Right on cue, the main wall monitor fluttered with a wild scroll and settled into a picture of more swirling clouds.
“Damn!” Delahunt cursed. “There’s no break in the cloud cover over western Alaska.” She sounded as if the inclement weather were a personal affront to her abilities as a hacker.
“Carmen, did you really expect clear sky at this time of year?” Price asked. “That’s why the Pentagon set the field test for the Chameleon. No other nation’s satellites could watch.”
“Advanced technology is so damn primitive,” Schwarz said with a flash of a smile.
“Apparently so, this time,” Delahunt muttered, going back into the virtual reality of the worldwide Net.
Going to the kitchenette, Price poured herself a fresh cup of coffee, adding a lot of milk and sugar. “Have you all read the report from Hal?”

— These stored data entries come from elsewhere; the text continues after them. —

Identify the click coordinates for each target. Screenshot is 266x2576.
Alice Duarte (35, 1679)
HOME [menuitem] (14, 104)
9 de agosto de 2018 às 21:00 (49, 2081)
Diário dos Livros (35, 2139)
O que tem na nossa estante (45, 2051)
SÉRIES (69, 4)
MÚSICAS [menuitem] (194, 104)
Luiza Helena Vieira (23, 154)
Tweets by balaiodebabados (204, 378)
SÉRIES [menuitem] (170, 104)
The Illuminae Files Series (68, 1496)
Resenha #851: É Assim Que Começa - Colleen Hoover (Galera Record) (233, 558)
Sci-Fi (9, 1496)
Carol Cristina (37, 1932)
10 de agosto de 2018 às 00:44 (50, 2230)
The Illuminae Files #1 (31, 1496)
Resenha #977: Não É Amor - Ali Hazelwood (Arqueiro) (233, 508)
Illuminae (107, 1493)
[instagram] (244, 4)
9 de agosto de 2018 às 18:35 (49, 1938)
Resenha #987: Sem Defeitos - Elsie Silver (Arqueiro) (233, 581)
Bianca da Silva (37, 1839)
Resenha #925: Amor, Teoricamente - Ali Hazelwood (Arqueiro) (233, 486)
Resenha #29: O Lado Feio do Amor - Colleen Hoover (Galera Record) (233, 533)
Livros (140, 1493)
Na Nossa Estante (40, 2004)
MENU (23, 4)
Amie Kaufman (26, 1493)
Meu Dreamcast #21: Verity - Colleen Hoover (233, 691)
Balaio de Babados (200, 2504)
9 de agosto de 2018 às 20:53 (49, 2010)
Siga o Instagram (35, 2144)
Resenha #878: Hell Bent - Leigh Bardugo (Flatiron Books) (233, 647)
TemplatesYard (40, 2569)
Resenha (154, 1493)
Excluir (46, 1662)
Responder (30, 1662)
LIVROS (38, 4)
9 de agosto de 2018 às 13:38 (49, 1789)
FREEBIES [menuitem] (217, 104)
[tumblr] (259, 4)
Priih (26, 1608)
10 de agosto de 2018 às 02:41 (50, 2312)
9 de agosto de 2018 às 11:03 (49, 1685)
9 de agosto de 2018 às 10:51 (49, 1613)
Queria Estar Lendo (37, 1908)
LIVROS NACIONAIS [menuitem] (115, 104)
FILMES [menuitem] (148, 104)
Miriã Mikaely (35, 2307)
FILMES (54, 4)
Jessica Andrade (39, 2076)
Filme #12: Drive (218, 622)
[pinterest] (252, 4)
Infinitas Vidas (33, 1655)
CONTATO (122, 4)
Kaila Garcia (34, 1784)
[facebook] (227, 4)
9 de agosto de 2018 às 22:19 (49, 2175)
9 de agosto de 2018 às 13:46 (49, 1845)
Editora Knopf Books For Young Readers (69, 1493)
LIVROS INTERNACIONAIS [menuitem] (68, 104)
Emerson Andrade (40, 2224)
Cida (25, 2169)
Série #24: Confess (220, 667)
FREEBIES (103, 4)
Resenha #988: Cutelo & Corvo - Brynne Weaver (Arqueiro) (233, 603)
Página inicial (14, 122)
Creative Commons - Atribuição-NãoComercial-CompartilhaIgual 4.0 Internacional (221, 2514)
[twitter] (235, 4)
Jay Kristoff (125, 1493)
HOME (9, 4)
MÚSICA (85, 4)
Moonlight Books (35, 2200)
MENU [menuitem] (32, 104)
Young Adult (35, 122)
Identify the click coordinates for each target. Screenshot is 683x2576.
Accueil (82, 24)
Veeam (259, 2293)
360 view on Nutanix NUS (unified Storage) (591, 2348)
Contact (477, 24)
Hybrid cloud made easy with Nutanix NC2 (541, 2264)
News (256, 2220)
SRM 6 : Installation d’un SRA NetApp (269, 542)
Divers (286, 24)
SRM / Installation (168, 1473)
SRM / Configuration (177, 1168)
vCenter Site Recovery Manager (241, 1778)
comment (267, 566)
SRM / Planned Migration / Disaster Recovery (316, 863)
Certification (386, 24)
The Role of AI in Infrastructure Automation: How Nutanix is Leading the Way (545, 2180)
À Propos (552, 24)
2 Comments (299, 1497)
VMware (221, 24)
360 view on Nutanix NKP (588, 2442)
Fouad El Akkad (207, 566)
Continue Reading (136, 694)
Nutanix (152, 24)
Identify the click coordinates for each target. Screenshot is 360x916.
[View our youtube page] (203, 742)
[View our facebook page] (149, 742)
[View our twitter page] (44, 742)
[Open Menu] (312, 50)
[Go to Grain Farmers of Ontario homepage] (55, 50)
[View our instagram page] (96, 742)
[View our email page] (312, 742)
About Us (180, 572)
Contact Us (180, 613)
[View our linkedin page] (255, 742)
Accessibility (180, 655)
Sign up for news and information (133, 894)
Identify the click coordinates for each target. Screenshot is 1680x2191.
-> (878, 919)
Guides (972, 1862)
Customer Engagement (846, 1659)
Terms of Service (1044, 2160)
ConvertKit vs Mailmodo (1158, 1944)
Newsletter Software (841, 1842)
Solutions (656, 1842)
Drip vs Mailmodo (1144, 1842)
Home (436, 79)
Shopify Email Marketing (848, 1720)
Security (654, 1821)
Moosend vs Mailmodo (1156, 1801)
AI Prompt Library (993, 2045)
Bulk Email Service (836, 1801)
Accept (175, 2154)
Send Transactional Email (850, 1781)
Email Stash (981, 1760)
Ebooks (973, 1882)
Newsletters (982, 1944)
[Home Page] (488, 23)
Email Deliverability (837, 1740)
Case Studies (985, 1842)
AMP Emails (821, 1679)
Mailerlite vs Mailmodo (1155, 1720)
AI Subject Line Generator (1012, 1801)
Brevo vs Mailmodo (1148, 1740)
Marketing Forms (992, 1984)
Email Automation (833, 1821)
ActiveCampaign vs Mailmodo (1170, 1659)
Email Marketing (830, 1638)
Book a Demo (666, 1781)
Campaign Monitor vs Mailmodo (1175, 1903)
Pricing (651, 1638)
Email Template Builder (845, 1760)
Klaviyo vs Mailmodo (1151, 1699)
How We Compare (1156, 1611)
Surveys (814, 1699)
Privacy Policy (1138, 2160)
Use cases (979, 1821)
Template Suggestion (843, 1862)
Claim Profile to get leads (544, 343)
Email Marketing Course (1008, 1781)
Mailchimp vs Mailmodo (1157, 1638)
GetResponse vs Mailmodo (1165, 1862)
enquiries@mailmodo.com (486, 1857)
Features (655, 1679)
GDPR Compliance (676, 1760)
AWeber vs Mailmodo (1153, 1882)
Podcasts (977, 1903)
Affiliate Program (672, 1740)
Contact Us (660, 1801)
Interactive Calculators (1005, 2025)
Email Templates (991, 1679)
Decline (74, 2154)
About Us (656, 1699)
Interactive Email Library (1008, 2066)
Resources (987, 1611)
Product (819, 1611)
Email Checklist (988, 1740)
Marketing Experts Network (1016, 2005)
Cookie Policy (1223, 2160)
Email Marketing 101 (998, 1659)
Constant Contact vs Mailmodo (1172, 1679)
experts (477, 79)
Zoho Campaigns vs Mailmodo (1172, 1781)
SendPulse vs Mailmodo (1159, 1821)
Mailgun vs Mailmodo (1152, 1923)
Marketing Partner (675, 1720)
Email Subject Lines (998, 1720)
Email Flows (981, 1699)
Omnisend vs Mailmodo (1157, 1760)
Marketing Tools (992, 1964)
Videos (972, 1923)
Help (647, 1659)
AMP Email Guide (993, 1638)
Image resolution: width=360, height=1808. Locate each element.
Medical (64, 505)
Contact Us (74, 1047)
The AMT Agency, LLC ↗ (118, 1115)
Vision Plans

“In the Black Hawk coming here,” Lyons replied. “There wasn’t much there.”
“Sadly, it’s all we have,” she said.
“Okay, grab a seat,” Price instructed, gesturing at some chairs pushed along the wall. “We’re truly operating in the dark on this. We know nothing about how the Chameleon operates, power requirements, distance limitations and so on. Every report and file was destroyed in Alaska. All we can do is make some educated guesses. Everybody connected with the project was at that field test or in the laboratory. The missiles from the USS Fairfax killed them all.”
“What was the hoped-for size of the unit?” Schwarz asked, leaning forward in his chair.
“About the size of a paperback book,” Price replied. “But Hal said that the President believes Professor Johnson was field-testing a shoe box version yesterday.”
“The size of a shoe box?” James said, the astonishment plain on his face.
She nodded. “Yes. But once again, it’s only a guess.”